Its computational geometry engine can also enable users to run massive parallel joins, such as finding commonalities between two huge polygons . “We actually came up with some new algorithms for doing very fast computational geometry on curved surfaces that actually didn’t exist in the literature,” he says. “We have at least one patent pending on how we do massive parallel joins, which has always been the Achilles Heel of big data systems.”
In the past, few organizations had a reason to big geometry systems, but that’s changing in the era of the IoT. “When you start doing billions or trillions of records and doing it fast and at massive scale, suddenly the cost of doing the geometry operations matters a lot,” he says. “Every part of the stack was purpose built for geospatial, and spatial analytics in particular.”
The Seattle, Washington company’s software has already been adopted by several firms, and is participating in numerous tests and proof of concepts. With about 40 employees, the company is heavy on the engineering talent, and is now looking to ramp up the sales activity.
SpaceCurve CEO Dane Coyer, who has held executive positions at IBM, Loral, and Lockheed Martin, is confident the technology can help companies harness the power of real-time data. “Whether monitoring the flow of populations and commerce throughout a city in order to understand complex consumer behaviors, or using remote sensing platforms to detect risks in agricultural supply chains, or combining aircraft sensor data with atmospheric measurements to optimize the fuel economy of flights in real-time, the ability to contextualize almost any operational scenario by combining live sensor data with historical or slow moving data, at speed and scale, is game changing,” Coyer says.
Some of the company’s first customers are in the telecommunications space. Mobile carriers, in particular, have a wealth of telemetry data that they’re looking to exploit. The company is also looking to help retailers understand the physical movement of consumers to drive sales.

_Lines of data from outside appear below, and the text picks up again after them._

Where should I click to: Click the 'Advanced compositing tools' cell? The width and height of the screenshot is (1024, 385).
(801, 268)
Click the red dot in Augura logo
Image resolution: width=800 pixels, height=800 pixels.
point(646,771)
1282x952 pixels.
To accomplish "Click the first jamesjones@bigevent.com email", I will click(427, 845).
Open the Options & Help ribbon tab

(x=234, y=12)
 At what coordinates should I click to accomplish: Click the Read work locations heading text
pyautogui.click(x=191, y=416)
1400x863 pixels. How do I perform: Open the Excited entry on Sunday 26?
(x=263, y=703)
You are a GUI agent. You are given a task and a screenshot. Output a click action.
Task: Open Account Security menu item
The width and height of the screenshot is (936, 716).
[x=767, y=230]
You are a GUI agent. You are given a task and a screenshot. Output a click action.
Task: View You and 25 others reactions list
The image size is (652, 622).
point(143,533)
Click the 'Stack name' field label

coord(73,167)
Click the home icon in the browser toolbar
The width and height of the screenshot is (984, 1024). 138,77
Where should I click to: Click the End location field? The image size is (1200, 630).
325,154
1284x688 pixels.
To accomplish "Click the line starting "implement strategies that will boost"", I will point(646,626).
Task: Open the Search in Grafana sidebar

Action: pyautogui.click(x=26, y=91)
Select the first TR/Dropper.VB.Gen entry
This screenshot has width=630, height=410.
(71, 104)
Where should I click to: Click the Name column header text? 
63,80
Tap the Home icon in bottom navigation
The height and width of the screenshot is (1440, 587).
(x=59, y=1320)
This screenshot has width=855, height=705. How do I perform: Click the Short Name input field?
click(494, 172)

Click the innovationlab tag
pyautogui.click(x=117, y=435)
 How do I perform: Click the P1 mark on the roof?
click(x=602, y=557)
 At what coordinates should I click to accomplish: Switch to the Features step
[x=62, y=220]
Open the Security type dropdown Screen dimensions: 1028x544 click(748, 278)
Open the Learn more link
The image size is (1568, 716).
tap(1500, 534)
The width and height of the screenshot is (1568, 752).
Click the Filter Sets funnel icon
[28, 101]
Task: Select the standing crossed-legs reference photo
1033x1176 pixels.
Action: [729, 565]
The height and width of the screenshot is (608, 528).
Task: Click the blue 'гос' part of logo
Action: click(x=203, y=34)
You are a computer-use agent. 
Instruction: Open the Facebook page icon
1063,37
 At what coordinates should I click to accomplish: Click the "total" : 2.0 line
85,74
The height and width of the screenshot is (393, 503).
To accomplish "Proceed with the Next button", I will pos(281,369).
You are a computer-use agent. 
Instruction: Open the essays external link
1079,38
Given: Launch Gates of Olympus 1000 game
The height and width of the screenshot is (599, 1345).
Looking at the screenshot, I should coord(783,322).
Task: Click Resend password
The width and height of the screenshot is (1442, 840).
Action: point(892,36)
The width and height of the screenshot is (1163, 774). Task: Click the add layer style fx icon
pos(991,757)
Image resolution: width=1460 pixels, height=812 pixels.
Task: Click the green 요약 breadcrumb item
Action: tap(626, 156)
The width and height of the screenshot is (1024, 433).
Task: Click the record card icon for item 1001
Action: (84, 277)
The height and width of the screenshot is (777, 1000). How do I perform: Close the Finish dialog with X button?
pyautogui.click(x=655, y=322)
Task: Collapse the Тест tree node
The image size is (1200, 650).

Analyzing real-time data is new ground for many companies–at least those outside the telecommunications and defense and intelligence industries. So many clients will lean on SpaceCurve to help them build end-to-end solutions.
“We end up not only providing the technology platform to handle the raw data, but we also bring in a lot of the expertise,” Andrews says. “Customers may want to bring in real-time weather, the Twitter firehouse, and carrier telemetry data that tracks aggregate people motion. They want to put it all together, mix it with operational data, and then understand all these things to help them figure out what question they can ask and what value they can uncover.”